• [Work item]:
Filter these entries, keeping only lines that hold the word "agent".

• [Records for processing]:
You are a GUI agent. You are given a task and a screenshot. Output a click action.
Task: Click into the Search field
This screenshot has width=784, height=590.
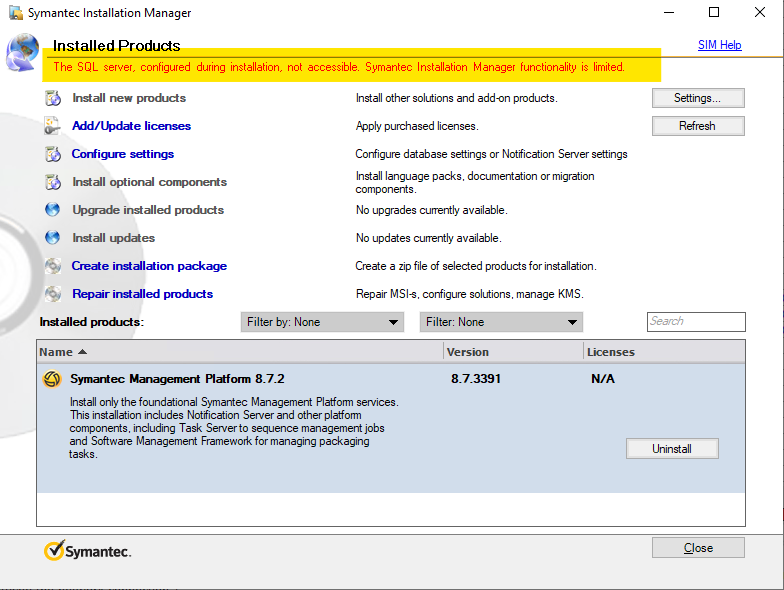point(696,322)
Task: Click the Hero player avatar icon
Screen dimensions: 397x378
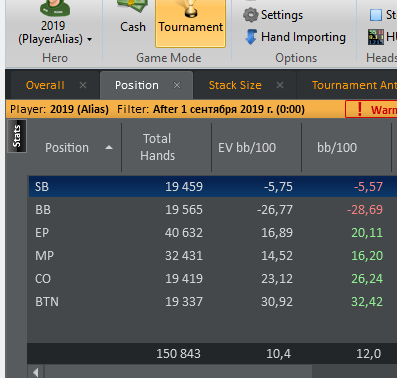Action: click(x=55, y=8)
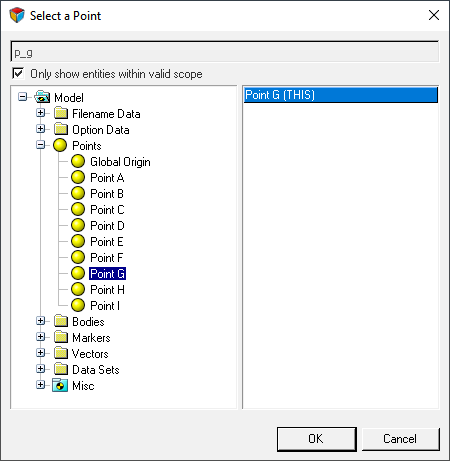This screenshot has width=450, height=461.
Task: Select the Global Origin point icon
Action: point(78,162)
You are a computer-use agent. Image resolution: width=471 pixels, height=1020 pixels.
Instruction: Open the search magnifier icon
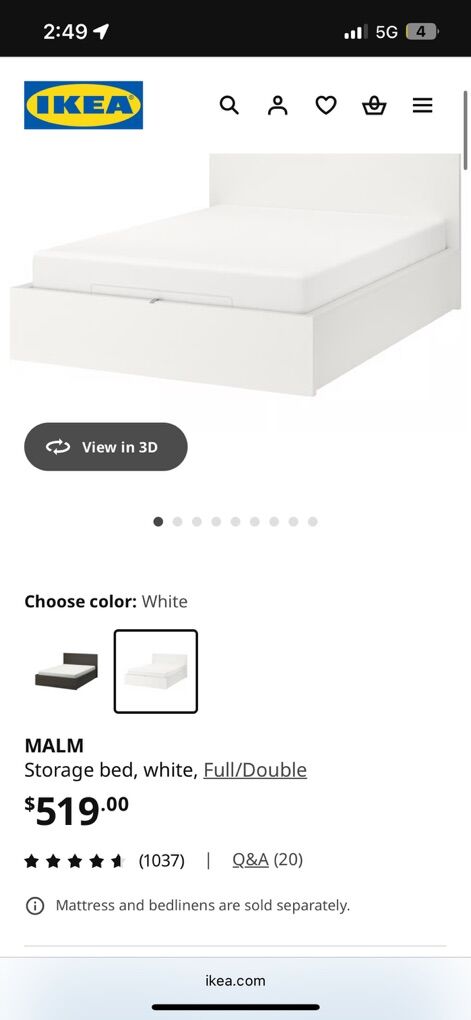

• [Result for this task]:
You are a GUI agent. You are given a task and a screenshot. Output a click action.
You are a computer-use agent. Image resolution: width=471 pixels, height=1020 pixels.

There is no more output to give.